Belle occasion pour lire un quotidien de fond en comble
et en apprendre de belles sur la France, car vu d'Alcácer,
on n'en retient que les catastrophes ou les matches, surtout
quand l'équipe portugaise gagne et défonce
les vestiaires de Clermont-Ferrand. Uma vergonha !
DSK
se lancerait donc déjà dans la course et l'on
devinera qu'il s'agit de la course à l'Elysée.
Sarko serait aussi dans la course, peut-être en pole
position : un jeune qui n'en veut pour ceux qui n'en veulent
! Bayrou travaille dur à la mise au point de son
prototype. Fabius ne dit mot, mais travaille son look de
motard à quatre temps. Quant à Raffarin, pliant
sous le fardeau des affaires, il se voûterait de plus
en plus. Coitadinho ! Que de belles pages d'histoire
en perspective ! A l'opposé, côté frime
et vacuité cérébrale, StarAc' fait
un tabac alors que les débitants gueulent et que
Mattei recule devant la carotte alors qu'il devrait avancer.

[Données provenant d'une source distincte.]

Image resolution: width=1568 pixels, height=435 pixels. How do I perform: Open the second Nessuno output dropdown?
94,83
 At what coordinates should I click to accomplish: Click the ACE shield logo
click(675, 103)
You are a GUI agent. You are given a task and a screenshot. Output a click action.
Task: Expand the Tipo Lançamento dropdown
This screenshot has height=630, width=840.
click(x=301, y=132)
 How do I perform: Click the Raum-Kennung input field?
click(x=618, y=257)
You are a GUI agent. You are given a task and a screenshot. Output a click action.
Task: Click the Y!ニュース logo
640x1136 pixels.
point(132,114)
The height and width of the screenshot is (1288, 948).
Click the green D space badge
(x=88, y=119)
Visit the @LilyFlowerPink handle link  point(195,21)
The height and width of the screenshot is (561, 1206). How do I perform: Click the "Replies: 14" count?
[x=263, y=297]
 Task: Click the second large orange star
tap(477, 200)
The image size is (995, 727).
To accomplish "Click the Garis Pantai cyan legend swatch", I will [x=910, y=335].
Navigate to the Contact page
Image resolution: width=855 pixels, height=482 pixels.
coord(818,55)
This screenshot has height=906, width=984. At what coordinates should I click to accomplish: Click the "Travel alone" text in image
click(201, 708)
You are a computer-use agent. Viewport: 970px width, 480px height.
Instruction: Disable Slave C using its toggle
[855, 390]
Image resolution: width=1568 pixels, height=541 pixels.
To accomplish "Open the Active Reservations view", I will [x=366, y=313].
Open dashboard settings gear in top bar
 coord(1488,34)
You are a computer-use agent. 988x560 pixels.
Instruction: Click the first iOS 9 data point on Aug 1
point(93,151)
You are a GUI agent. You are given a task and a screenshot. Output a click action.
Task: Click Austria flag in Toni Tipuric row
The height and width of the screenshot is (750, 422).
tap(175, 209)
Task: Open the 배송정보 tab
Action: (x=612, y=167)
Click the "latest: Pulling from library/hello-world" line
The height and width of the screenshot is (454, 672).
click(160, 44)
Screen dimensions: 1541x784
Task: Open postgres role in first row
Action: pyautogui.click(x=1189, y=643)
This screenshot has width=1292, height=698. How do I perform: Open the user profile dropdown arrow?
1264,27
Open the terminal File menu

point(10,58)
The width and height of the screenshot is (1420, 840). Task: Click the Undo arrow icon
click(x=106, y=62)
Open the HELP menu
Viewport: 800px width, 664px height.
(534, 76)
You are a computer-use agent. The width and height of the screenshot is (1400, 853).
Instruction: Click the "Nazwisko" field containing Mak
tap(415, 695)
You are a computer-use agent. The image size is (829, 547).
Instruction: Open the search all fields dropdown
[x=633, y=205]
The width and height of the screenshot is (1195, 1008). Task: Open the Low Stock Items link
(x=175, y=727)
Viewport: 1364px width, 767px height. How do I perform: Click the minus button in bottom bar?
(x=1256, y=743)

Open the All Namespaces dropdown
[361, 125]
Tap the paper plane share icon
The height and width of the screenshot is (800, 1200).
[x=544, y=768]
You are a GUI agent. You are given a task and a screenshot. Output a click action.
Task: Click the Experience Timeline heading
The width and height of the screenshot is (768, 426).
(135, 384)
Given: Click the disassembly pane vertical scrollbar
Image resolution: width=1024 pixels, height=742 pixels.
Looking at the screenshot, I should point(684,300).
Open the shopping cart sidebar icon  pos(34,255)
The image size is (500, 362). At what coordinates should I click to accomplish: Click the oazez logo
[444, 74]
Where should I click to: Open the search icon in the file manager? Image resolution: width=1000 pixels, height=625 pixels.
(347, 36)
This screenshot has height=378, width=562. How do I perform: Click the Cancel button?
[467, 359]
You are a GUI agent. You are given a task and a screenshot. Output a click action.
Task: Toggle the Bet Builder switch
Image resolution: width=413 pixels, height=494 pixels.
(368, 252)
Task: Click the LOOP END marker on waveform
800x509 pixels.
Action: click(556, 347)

Que de barulho dans l'air! Nous avec Durão, Ferro
et Casa Pia, on est largués !
Le
petit déjeuner est le bienvenu après cette
longue attente. Roissy, afinal, vers 14h, après un
vol "jambon-beurre" de deux heures, je veux dire
entre deux couches : une haute d'alto-stratus, une basse
de nimbo-stratus. Pour un peu, nous nous retrouvions à
Bruxelles. Ah Paris où tout me manque!
Premier
manque : a palavra
Je
n'ai vu aucune communication en langue portugaise. A croire
que les voisins européens se réduisent aux
Anglais, aux Allemands, aux Italiens. La péninsule
ibérique compterait-elle pour du beurre ? Le Portugal,
dites voir ? Ça existe ? Ah oui, Amalia Rodriguèzz,
Linda de Souza, la Balige en cartão, ma concierge
Pourtouguêche ! Voilà ce qu'on entend à
Paname. Et j'en passe sur les clichés désobligeants,
poil aux dents.
Allons
allons, Français de France, faites un effort ! Les
Portugais vous aiment tant et connaissent si bien votre
culture ! Pour leur rendre la pareille, écoutez au
moins chanter Mariza, vous qui aimez déjà
les belles filles aux cheveux sophistiqués. Et dites-moi
si vous n'avez pas la chair de poule en écoutant
Senhor Vinho ou O Barco Negro dont les mélodies
ne peuvent pas vous être inconnues.
Eu
sei meu amor :
Nem chegaste a partir
Tudo em meu redor,
Me diz que estás sempre comigo
Et
si vous chialez à l'écoute de ce refrain,
n'en faites pas un complexe de poule mouillée. C'est
que vous avez chopé la saudade. On n'en meurt
pas, mais cuidado, on n'en guérit jamais !
Second
manque : a comida
E
finita la comida comme on dit dans l'autre péninsule?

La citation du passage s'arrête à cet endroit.